┌────────

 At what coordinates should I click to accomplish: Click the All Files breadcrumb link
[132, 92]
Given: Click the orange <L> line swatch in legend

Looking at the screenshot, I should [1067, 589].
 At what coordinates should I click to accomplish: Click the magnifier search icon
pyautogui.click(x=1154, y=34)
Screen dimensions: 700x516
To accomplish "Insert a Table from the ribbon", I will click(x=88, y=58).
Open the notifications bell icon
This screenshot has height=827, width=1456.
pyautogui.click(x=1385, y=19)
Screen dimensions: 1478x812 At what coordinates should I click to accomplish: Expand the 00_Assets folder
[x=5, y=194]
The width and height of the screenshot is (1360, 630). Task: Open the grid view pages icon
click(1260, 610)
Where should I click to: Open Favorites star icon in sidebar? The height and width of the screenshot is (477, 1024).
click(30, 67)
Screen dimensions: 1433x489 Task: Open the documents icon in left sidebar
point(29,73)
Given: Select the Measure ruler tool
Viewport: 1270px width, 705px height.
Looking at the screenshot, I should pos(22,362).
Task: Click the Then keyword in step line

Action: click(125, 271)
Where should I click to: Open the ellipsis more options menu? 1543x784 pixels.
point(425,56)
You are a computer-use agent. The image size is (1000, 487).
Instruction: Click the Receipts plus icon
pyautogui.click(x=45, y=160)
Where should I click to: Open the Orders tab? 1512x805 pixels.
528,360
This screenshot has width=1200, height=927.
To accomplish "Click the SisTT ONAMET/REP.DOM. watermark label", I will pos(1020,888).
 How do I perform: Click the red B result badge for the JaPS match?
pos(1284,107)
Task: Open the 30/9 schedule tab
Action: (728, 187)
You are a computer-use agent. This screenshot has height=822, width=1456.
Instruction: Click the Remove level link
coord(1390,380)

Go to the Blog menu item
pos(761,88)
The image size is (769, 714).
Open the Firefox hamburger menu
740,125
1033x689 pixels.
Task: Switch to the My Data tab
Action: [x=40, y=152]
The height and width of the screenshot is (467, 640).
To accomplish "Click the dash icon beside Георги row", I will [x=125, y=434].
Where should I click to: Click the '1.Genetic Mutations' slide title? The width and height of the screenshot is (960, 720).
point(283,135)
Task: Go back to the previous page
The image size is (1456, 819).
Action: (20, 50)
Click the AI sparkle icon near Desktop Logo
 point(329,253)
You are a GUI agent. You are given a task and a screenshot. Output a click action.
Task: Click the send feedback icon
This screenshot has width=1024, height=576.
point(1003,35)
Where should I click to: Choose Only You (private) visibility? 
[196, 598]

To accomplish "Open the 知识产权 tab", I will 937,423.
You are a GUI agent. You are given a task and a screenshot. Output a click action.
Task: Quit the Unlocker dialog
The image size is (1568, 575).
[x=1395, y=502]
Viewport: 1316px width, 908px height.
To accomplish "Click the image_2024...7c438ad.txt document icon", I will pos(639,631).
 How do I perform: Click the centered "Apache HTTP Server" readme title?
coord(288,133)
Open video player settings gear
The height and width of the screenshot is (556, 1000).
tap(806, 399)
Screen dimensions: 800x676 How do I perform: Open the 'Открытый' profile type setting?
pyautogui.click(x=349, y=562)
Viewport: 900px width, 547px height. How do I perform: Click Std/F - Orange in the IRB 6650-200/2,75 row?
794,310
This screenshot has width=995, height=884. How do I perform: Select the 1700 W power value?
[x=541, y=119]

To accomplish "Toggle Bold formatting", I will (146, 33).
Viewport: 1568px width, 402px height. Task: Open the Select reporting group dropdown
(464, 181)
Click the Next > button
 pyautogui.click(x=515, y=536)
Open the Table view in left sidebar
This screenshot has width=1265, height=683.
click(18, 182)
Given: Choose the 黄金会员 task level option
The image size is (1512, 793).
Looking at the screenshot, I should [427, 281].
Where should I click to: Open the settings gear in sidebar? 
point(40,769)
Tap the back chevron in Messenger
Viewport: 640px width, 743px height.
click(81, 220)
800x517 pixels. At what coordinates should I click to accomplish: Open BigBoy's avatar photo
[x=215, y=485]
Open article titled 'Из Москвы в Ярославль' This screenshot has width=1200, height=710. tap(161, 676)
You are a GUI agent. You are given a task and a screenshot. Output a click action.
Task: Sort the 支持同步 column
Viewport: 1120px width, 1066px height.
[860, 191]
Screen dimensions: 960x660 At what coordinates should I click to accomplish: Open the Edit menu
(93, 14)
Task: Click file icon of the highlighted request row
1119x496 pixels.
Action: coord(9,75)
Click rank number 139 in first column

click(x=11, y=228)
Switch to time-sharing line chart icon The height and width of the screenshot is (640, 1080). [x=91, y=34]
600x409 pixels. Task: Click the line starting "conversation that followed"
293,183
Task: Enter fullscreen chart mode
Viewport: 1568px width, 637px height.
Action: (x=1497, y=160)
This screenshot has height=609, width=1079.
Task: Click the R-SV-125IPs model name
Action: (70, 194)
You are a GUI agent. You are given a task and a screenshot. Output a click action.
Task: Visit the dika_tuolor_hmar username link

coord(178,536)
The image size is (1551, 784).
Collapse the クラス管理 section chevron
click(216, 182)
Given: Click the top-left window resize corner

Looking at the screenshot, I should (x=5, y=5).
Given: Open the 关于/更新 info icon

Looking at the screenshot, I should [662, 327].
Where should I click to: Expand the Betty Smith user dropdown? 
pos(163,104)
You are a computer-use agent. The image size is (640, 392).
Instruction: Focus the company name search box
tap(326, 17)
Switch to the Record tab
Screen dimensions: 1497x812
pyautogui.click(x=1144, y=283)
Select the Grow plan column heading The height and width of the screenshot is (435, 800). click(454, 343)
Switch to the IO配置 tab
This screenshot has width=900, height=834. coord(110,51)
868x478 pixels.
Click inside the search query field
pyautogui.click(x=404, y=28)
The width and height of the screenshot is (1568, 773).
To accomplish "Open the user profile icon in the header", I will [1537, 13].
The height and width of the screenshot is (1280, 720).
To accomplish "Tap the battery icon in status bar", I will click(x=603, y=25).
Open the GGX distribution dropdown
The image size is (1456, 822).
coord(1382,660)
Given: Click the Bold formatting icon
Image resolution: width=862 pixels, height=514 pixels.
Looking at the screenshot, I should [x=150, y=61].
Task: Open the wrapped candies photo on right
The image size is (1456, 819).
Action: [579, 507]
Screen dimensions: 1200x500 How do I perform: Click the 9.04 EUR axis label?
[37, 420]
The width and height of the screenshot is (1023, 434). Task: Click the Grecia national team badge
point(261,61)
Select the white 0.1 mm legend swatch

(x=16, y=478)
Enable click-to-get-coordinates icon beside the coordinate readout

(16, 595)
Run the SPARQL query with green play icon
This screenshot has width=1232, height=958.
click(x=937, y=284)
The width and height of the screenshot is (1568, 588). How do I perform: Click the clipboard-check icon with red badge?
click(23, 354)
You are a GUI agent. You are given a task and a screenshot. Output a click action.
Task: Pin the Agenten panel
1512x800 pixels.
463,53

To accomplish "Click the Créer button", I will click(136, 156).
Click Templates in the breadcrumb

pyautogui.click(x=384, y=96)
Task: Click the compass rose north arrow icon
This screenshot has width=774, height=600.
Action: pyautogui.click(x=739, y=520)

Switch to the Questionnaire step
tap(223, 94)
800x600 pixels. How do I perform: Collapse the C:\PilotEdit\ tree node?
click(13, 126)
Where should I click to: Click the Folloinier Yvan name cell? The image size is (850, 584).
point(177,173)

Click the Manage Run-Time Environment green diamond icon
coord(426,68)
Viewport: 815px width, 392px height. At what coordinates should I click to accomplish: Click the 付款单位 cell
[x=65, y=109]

└────────

__EXERCISE GOAL__
Extract all of the lines above and reproduce them word for word.

__ANSWER TO THE EXERCISE__
 At what coordinates should I click to accomplish: Click the All Files breadcrumb link
[132, 92]
Given: Click the orange <L> line swatch in legend

Looking at the screenshot, I should [1067, 589].
 At what coordinates should I click to accomplish: Click the magnifier search icon
pyautogui.click(x=1154, y=34)
Screen dimensions: 700x516
To accomplish "Insert a Table from the ribbon", I will click(x=88, y=58).
Open the notifications bell icon
This screenshot has height=827, width=1456.
pyautogui.click(x=1385, y=19)
Screen dimensions: 1478x812 At what coordinates should I click to accomplish: Expand the 00_Assets folder
[x=5, y=194]
The width and height of the screenshot is (1360, 630). Task: Open the grid view pages icon
click(1260, 610)
Where should I click to: Open Favorites star icon in sidebar? The height and width of the screenshot is (477, 1024).
click(30, 67)
Screen dimensions: 1433x489 Task: Open the documents icon in left sidebar
point(29,73)
Given: Select the Measure ruler tool
Viewport: 1270px width, 705px height.
Looking at the screenshot, I should pos(22,362).
Task: Click the Then keyword in step line

Action: click(125, 271)
Where should I click to: Open the ellipsis more options menu? 1543x784 pixels.
point(425,56)
You are a computer-use agent. The image size is (1000, 487).
Instruction: Click the Receipts plus icon
pyautogui.click(x=45, y=160)
Where should I click to: Open the Orders tab? 1512x805 pixels.
528,360
This screenshot has width=1200, height=927.
To accomplish "Click the SisTT ONAMET/REP.DOM. watermark label", I will pos(1020,888).
 How do I perform: Click the red B result badge for the JaPS match?
pos(1284,107)
Task: Open the 30/9 schedule tab
Action: (728, 187)
You are a computer-use agent. This screenshot has height=822, width=1456.
Instruction: Click the Remove level link
coord(1390,380)

Go to the Blog menu item
pos(761,88)
The image size is (769, 714).
Open the Firefox hamburger menu
740,125
1033x689 pixels.
Task: Switch to the My Data tab
Action: [x=40, y=152]
The height and width of the screenshot is (467, 640).
To accomplish "Click the dash icon beside Георги row", I will [x=125, y=434].
Where should I click to: Click the '1.Genetic Mutations' slide title? The width and height of the screenshot is (960, 720).
point(283,135)
Task: Go back to the previous page
The image size is (1456, 819).
Action: (20, 50)
Click the AI sparkle icon near Desktop Logo
 point(329,253)
You are a GUI agent. You are given a task and a screenshot. Output a click action.
Task: Click the send feedback icon
This screenshot has width=1024, height=576.
point(1003,35)
Where should I click to: Choose Only You (private) visibility? 
[196, 598]

To accomplish "Open the 知识产权 tab", I will 937,423.
You are a GUI agent. You are given a task and a screenshot. Output a click action.
Task: Quit the Unlocker dialog
The image size is (1568, 575).
[x=1395, y=502]
Viewport: 1316px width, 908px height.
To accomplish "Click the image_2024...7c438ad.txt document icon", I will pos(639,631).
 How do I perform: Click the centered "Apache HTTP Server" readme title?
coord(288,133)
Open video player settings gear
The height and width of the screenshot is (556, 1000).
tap(806, 399)
Screen dimensions: 800x676 How do I perform: Open the 'Открытый' profile type setting?
pyautogui.click(x=349, y=562)
Viewport: 900px width, 547px height. How do I perform: Click Std/F - Orange in the IRB 6650-200/2,75 row?
794,310
This screenshot has width=995, height=884. How do I perform: Select the 1700 W power value?
[x=541, y=119]

To accomplish "Toggle Bold formatting", I will (146, 33).
Viewport: 1568px width, 402px height. Task: Open the Select reporting group dropdown
(464, 181)
Click the Next > button
 pyautogui.click(x=515, y=536)
Open the Table view in left sidebar
This screenshot has width=1265, height=683.
click(18, 182)
Given: Choose the 黄金会员 task level option
The image size is (1512, 793).
Looking at the screenshot, I should [427, 281].
Where should I click to: Open the settings gear in sidebar? 
point(40,769)
Tap the back chevron in Messenger
Viewport: 640px width, 743px height.
click(81, 220)
800x517 pixels. At what coordinates should I click to accomplish: Open BigBoy's avatar photo
[x=215, y=485]
Open article titled 'Из Москвы в Ярославль' This screenshot has width=1200, height=710. tap(161, 676)
You are a GUI agent. You are given a task and a screenshot. Output a click action.
Task: Sort the 支持同步 column
Viewport: 1120px width, 1066px height.
[860, 191]
Screen dimensions: 960x660 At what coordinates should I click to accomplish: Open the Edit menu
(93, 14)
Task: Click file icon of the highlighted request row
1119x496 pixels.
Action: coord(9,75)
Click rank number 139 in first column

click(x=11, y=228)
Switch to time-sharing line chart icon The height and width of the screenshot is (640, 1080). [x=91, y=34]
600x409 pixels. Task: Click the line starting "conversation that followed"
293,183
Task: Enter fullscreen chart mode
Viewport: 1568px width, 637px height.
Action: (x=1497, y=160)
This screenshot has height=609, width=1079.
Task: Click the R-SV-125IPs model name
Action: (70, 194)
You are a GUI agent. You are given a task and a screenshot. Output a click action.
Task: Visit the dika_tuolor_hmar username link

coord(178,536)
The image size is (1551, 784).
Collapse the クラス管理 section chevron
click(216, 182)
Given: Click the top-left window resize corner

Looking at the screenshot, I should (x=5, y=5).
Given: Open the 关于/更新 info icon

Looking at the screenshot, I should [662, 327].
Where should I click to: Expand the Betty Smith user dropdown? 
pos(163,104)
You are a computer-use agent. The image size is (640, 392).
Instruction: Focus the company name search box
tap(326, 17)
Switch to the Record tab
Screen dimensions: 1497x812
pyautogui.click(x=1144, y=283)
Select the Grow plan column heading The height and width of the screenshot is (435, 800). click(454, 343)
Switch to the IO配置 tab
This screenshot has width=900, height=834. coord(110,51)
868x478 pixels.
Click inside the search query field
pyautogui.click(x=404, y=28)
The width and height of the screenshot is (1568, 773).
To accomplish "Open the user profile icon in the header", I will [1537, 13].
The height and width of the screenshot is (1280, 720).
To accomplish "Tap the battery icon in status bar", I will click(x=603, y=25).
Open the GGX distribution dropdown
The image size is (1456, 822).
coord(1382,660)
Given: Click the Bold formatting icon
Image resolution: width=862 pixels, height=514 pixels.
Looking at the screenshot, I should [x=150, y=61].
Task: Open the wrapped candies photo on right
The image size is (1456, 819).
Action: [579, 507]
Screen dimensions: 1200x500 How do I perform: Click the 9.04 EUR axis label?
[37, 420]
The width and height of the screenshot is (1023, 434). Task: Click the Grecia national team badge
point(261,61)
Select the white 0.1 mm legend swatch

(x=16, y=478)
Enable click-to-get-coordinates icon beside the coordinate readout

(16, 595)
Run the SPARQL query with green play icon
This screenshot has width=1232, height=958.
click(x=937, y=284)
The width and height of the screenshot is (1568, 588). How do I perform: Click the clipboard-check icon with red badge?
click(23, 354)
You are a GUI agent. You are given a task and a screenshot. Output a click action.
Task: Pin the Agenten panel
1512x800 pixels.
463,53

To accomplish "Click the Créer button", I will click(136, 156).
Click Templates in the breadcrumb

pyautogui.click(x=384, y=96)
Task: Click the compass rose north arrow icon
This screenshot has width=774, height=600.
Action: pyautogui.click(x=739, y=520)

Switch to the Questionnaire step
tap(223, 94)
800x600 pixels. How do I perform: Collapse the C:\PilotEdit\ tree node?
click(13, 126)
Where should I click to: Click the Folloinier Yvan name cell? The image size is (850, 584).
point(177,173)

Click the Manage Run-Time Environment green diamond icon
coord(426,68)
Viewport: 815px width, 392px height. At what coordinates should I click to accomplish: Click the 付款单位 cell
[x=65, y=109]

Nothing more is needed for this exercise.